Oct. 8 (Bloomberg) -- McKesson Corp., the largest U.S. pharmaceutical distributor, is in talks to acquire a majority stake in Germany’s Celesio AG, according to a person familiar with the matter.
The discussions aren’t yet at an advanced stage and McKesson may still fail to reach a deal with Franz Haniel & Cie GmbH, the family-owned holding company that controls Celesio, the person said, asking not to be identified as the matter is private. Haniel in July hired JPMorgan Chase & Co. to advise on options including a sale of part or all of its holdings, two people familiar with the matter said then.
Since Walgreen Co.’s 2012 deal to buy 45 percent of Alliance Boots, the owner of the largest U.K. pharmacy chain, drug distributors have been examining their positions in Europe and looking at ways to cut costs. Celesio’s shares have climbed 57 percent this year amid takeover speculation, giving the Stuttgart, Germany-based company a market value of about 3.5 billion euros ($4.8 billion).

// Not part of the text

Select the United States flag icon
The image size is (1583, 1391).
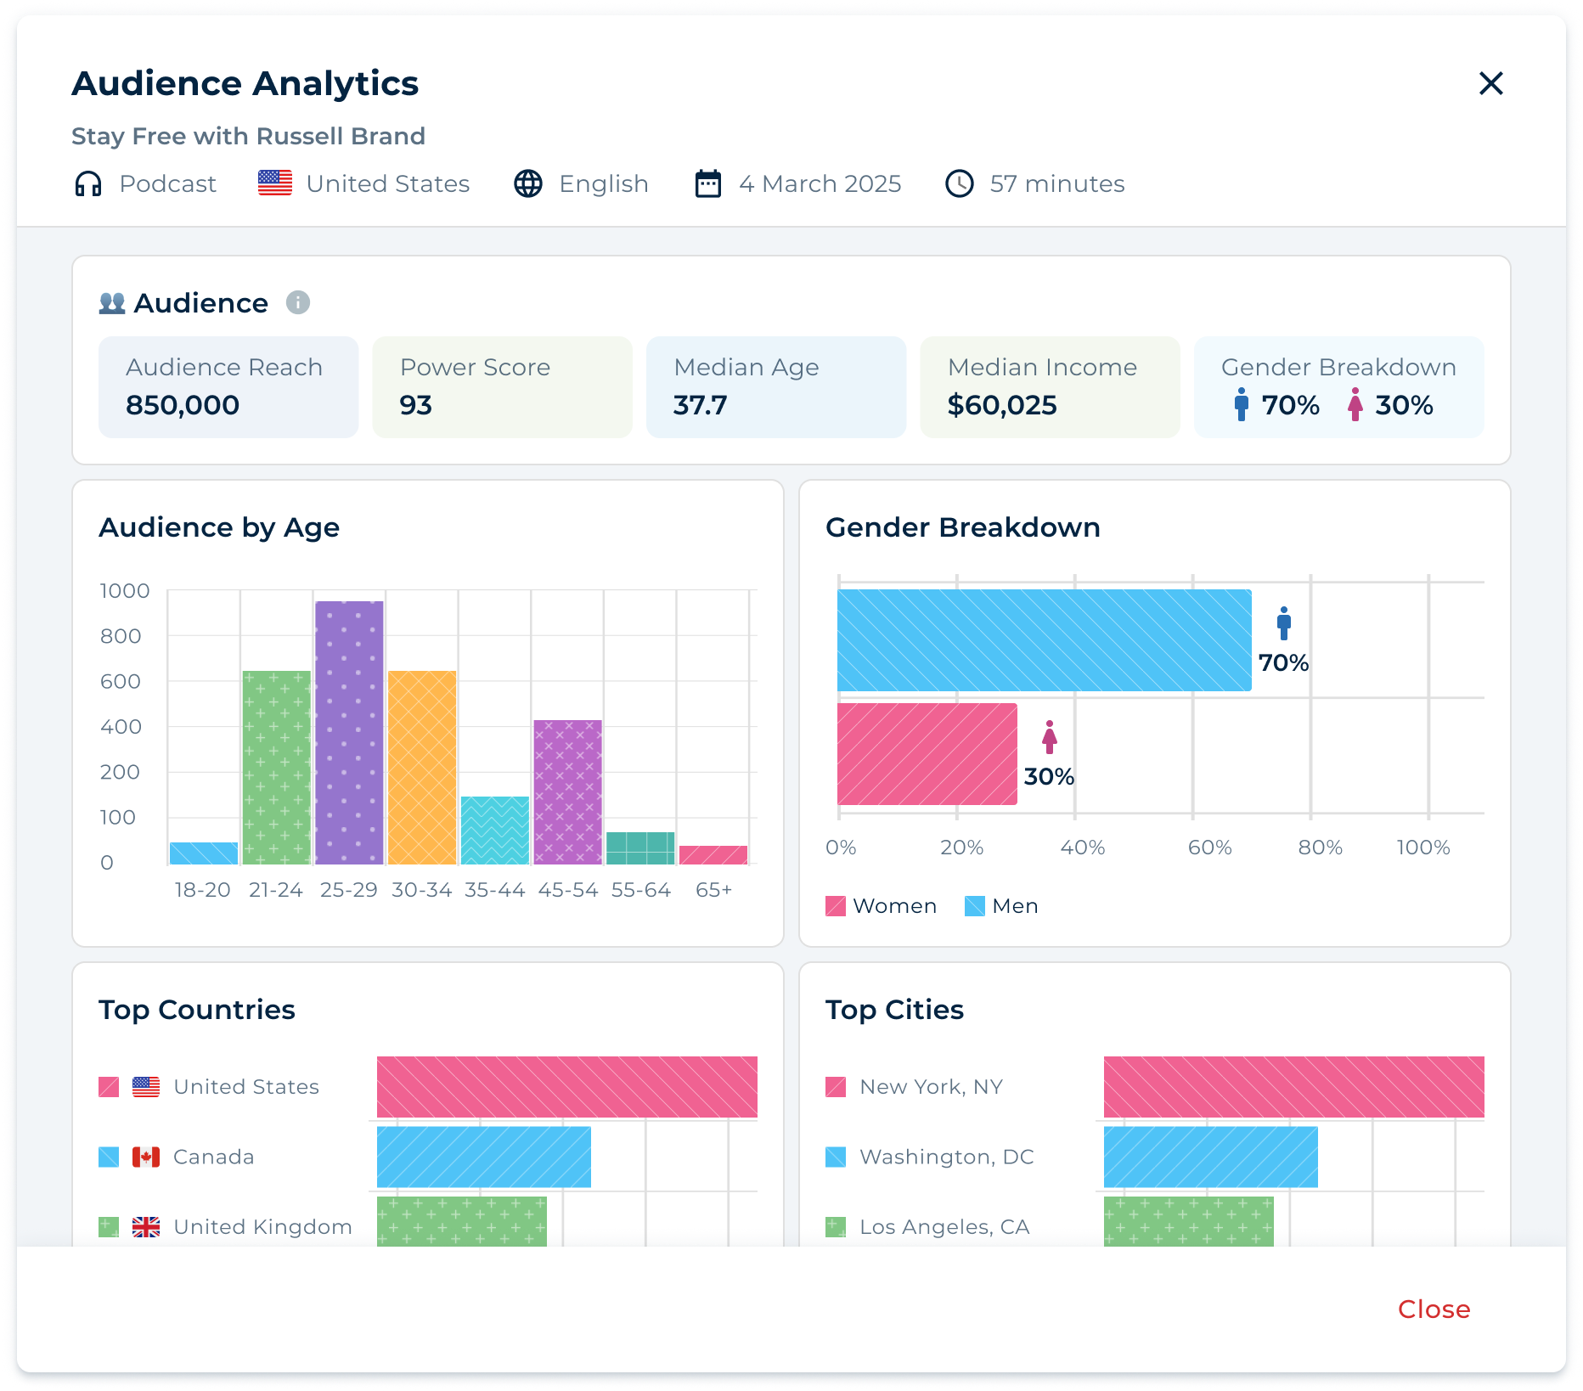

“There’s a precedent with cross-border deals in the pharmaceutical supply chain,” Ross Muken, an analyst with International Strategy and Investment Group in New York, said in an interview. “Given their interest and the level of speculation, I would say there’s a fair degree of chance this happens.”
“McKesson does not comment on market rumors or speculation,” the company said in an e-mail. Spokesmen for Celesio and Haniel declined to comment on the talks, which were reported earlier today by Dow Jones newswires.
Celesio rose 20 percent to 20.49 euros at close of trading in Germany, the most since 1996. McKesson gained 3.2 percent to $133.72 at the close in New York, the highest price in more than 19 years, according to data compiled by Bloomberg.